Wiremold is expensive, and overkill in a garage


----------



## HackWork (Oct 2, 2009)

dronai said:


> How did you make that R with the circle around it ?


 Just google is and copy and paste it. I know you can make it with your computer, but that's more work.



> Next up in tis "Code Breakers" series, mounting a light fixture onto concrete or stucco, *without* a box :wink:


I will typically set a pancake box in these situations. This is where one of those holesaws that drill thru concrete would work great.


----------



## dronai (Apr 11, 2011)

HackWork said:


> I will typically set a pancake box in these situations. This is where one of those holesaws that drill thru concrete would work great.



Yep, the concrete holesaw is the tool for the job.
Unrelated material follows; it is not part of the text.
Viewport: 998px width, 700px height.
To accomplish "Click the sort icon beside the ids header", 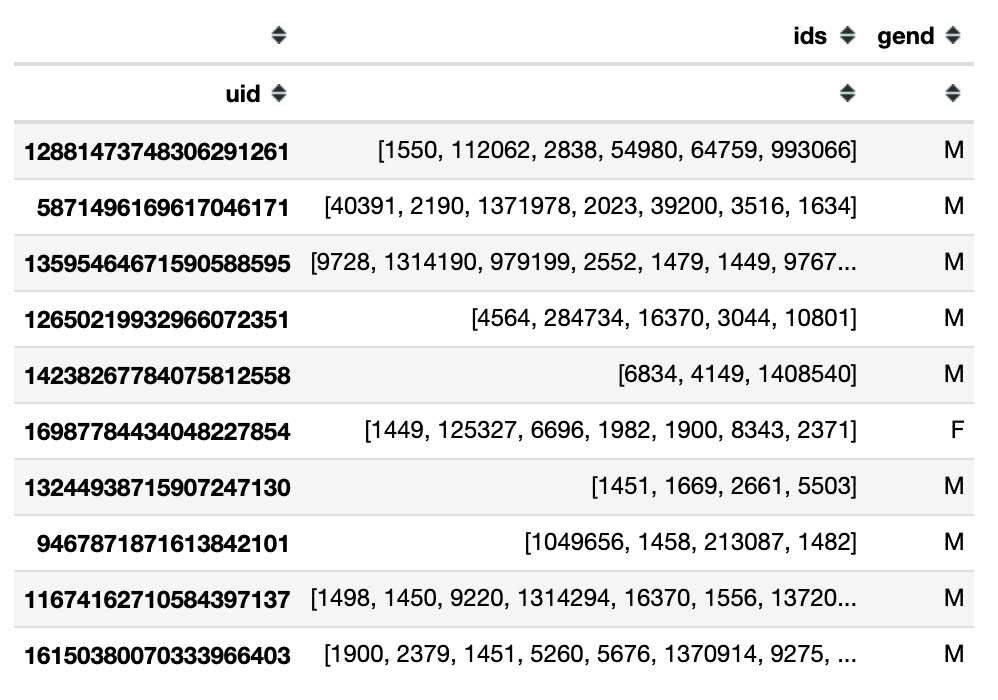I will coord(848,36).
Can you post a photo of this ?

The concrete is fireproof, so the only weakness, is the small hole that the wire feeds thru.


----------



## HackWork (Oct 2, 2009)

dronai said:


> Yep, the concrete holesaw is the tool for the job. Can you post a photo of this ?
> 
> The concrete is fireproof, so the only weakness, is the small hole that the wire feeds thru.
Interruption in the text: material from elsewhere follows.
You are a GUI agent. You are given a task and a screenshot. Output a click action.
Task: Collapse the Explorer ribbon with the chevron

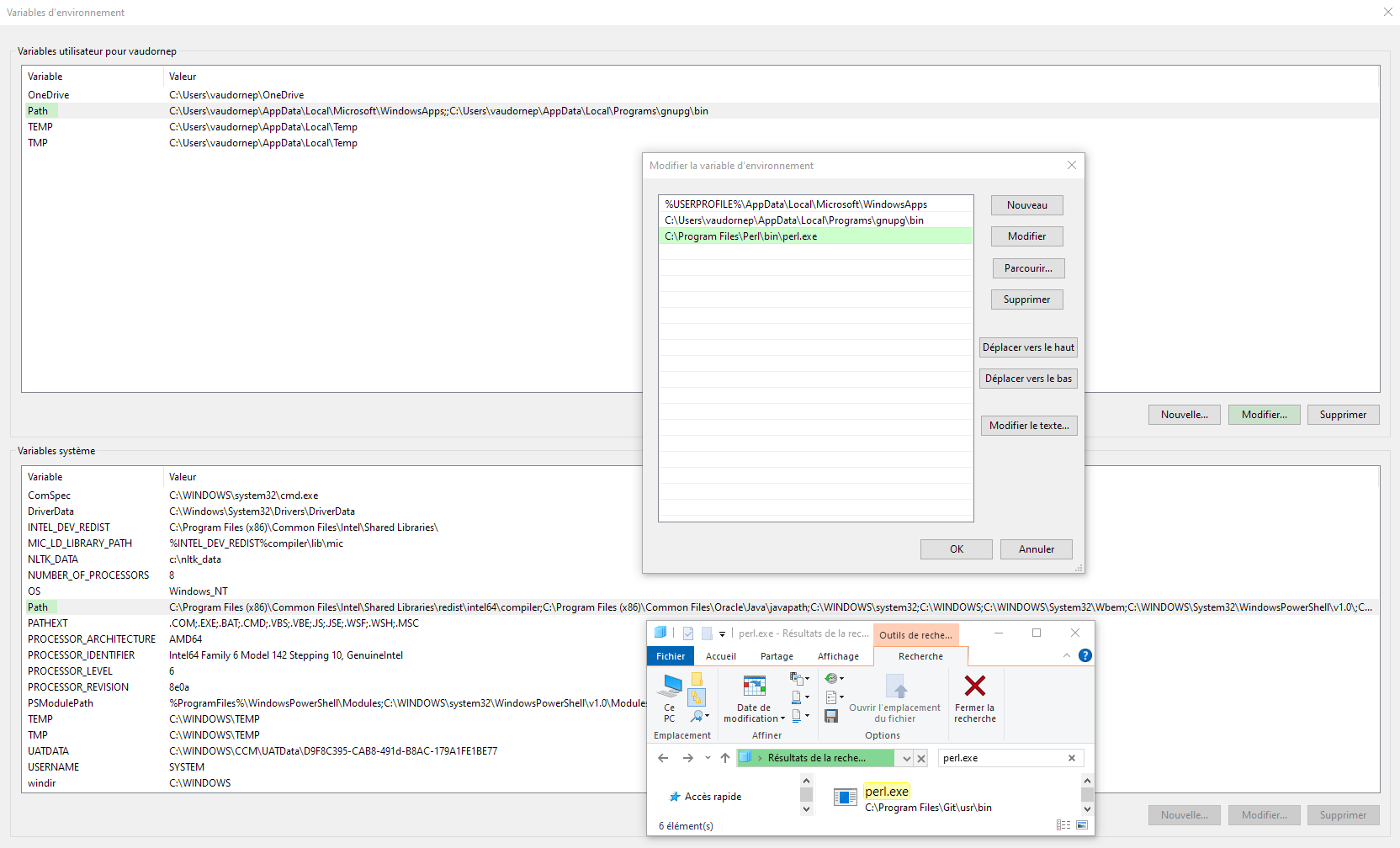pos(1067,655)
I don't have any pictures. I have never used a holesaw, just chipped away at it until the box fit. Then used tapcons or plastic anchors to hold it.


----------



## dronai (Apr 11, 2011)

HackWork said:


> I don't have any pictures. I have never used a holesaw, just chipped away at it until the box fit. Then used tapcons or plastic anchors to hold it.


I have drilled lots of small holes with a masonery bits around the circle, and chiseled it out


----------



## HackWork (Oct 2, 2009)

99cents said:


> You must be into self abuse. Try 3/4 next time.


12-2 even pulls easily thru 1/2" offset connectors :biggrin:


----------



## dronai (Apr 11, 2011)

So back to the concrete backing, with *NO* box

With a box, you still have a strain relief in the ko, where the wire goes thru. So an air gap.


----------



## HackWork (Oct 2, 2009)

dronai said:


> So back to the concrete backing, with *NO* box
> 
> With a box, you still have a strain relief in the ko, where the wire goes thru. So an air gap.


I don't know what you are saying.

Are you asking how to install a light on concrete without a box? If so, why?


----------



## dronai (Apr 11, 2011)

HackWork said:


> I don't know what you are saying.
> 
> Are you asking how to install a light on concrete without a box? If so, why?


So you don't have to chip out the stucco, or concrete to fit a metal box. The concrete is not going to burn


----------



## HackWork (Oct 2, 2009)

dronai said:


> So you don't have to chip out the stucco, or concrete to fit a metal box. The concrete is not going to burn


So you are wondering how to do it?

Anything you do won't be code compliant, so it really doesn't matter.

Bring the cable thru a hole, then fasten the strap to the wall and mount the light. The ground conductor wrapped around the ground screw on the strap will stop the cable from pulling out. Silicone around it and done.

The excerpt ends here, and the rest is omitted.